En su página de Internet, la dependencia indicó que para alimentarse, este tipo de peces, de colores vivos, corta las macroalgas que crecen sobre los corales como un manto que les impide reproducirse.

Lo anterior produce un beneficio para la conservación de los arrecifes, pues permite la entrada de luz y oxígeno, esto es una simbiosis que favorece la supervivencia.

Este tipo de peces, que cambian de sexo varias veces a lo largo de su vida son parte importante en la formación de los bancos de arena de las playas, pues comen pequeñas porciones de coral, compuestas de carbonato de calcio, que luego defecan en forma de arena blanca.

Marisol Rueda, de la iniciativa Arrecifes Saludables para Gente Saludable, en entrevista con Mongabay Latam, señaló que algunas especies pueden generar hasta 100 kilogramos de arena al año.

Sin embargo, los peces loro se encuentran en una situación vulnerable y requieren de grandes esfuerzos de protección para no poner en riesgo su supervivencia.

El problema al cual se enfrenta esta especie se ha incrementado, debido a que las macroalgas han aumentado casi al doble desde 2006, subrayó Melina Soto, de la misma organización.
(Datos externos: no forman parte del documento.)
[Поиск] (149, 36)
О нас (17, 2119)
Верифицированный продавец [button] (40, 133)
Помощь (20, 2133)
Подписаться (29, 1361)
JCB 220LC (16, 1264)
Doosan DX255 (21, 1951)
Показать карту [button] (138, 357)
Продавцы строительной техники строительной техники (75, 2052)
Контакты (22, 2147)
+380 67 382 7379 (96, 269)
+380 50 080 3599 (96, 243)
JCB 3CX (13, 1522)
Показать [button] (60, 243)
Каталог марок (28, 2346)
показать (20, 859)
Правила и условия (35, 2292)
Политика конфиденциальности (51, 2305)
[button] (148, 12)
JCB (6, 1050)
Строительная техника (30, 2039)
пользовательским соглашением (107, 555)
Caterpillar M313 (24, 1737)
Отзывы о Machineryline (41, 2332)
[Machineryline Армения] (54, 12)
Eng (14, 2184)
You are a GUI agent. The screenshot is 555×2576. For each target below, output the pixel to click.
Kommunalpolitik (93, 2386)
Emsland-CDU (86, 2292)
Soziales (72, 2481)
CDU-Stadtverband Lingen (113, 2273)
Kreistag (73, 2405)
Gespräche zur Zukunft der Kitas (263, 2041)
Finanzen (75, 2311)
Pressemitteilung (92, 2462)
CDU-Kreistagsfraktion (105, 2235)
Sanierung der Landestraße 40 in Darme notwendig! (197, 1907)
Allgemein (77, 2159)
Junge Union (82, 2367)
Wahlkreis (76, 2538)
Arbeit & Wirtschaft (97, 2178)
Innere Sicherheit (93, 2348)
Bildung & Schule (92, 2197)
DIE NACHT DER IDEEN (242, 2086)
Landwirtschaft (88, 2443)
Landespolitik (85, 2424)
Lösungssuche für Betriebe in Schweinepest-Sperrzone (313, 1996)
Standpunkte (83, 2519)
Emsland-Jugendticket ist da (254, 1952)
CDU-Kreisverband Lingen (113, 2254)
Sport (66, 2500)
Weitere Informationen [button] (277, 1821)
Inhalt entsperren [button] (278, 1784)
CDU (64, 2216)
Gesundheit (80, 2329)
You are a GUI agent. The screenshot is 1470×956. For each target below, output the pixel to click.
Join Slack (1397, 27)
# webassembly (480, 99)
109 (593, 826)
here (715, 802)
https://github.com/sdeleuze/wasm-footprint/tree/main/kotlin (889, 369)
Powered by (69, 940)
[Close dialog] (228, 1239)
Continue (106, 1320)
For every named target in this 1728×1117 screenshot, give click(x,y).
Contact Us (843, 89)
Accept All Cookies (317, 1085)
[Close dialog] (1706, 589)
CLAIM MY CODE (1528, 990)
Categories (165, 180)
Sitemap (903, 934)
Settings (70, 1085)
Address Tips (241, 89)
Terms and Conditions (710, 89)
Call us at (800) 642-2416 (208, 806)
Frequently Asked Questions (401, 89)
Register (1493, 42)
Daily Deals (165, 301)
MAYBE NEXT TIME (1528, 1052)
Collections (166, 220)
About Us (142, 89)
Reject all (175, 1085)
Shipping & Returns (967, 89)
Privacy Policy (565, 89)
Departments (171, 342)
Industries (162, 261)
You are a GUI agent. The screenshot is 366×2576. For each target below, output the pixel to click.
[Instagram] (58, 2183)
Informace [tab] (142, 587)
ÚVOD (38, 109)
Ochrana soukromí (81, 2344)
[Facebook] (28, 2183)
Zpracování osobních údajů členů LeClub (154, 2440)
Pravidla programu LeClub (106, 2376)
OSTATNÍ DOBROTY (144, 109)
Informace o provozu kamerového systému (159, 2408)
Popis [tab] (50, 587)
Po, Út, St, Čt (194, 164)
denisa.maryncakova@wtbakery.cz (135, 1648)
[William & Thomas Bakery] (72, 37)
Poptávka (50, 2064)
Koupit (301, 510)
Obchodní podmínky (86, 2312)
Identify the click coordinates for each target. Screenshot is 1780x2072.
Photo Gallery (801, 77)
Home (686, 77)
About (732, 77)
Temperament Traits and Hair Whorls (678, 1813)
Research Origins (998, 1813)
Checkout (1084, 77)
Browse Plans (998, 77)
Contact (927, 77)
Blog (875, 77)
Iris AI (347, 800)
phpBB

La presencia de las casi 80 familias de peces loro o perico es importante para los arrecifes coralinos tropicales, los cuales también aportan notables beneficios ecosistémicos.

El 3 de septiembre de 2018 diversas organizaciones ambientalistas propusieron incluir en la categoría de Protección Especial de la NOM-059-SEMARNAT-2010 a 10 especies de pez loro del Caribe mexicano.

Desde antes de la propuesta de inclusión, la Comisión Nacional de Áreas Naturales Protegidas tomó las acciones pertinentes para frenar la pérdida de esta especie.

De acuerdo con Marisol Rueda, en 2008 en 63 puntos del Caribe mexicano, la población de pez loro era de dos mil 515 individuos; en 2010 cayó a 820, y en 2012 la cifra aumentó a mil 790 ejemplares, resultados que ponen en evidencia el peligro que corren por la presencia del pez león y la pesca desmedida.

El 18 de octubre de 2018 se anunció la aceptación de la propuesta de clasificar el riesgo de Protección Especial para las especies de este pez tropical, a fin de emprender acciones dirigidas a su recuperación y al aseguramiento de los servicios ambientales que aportan.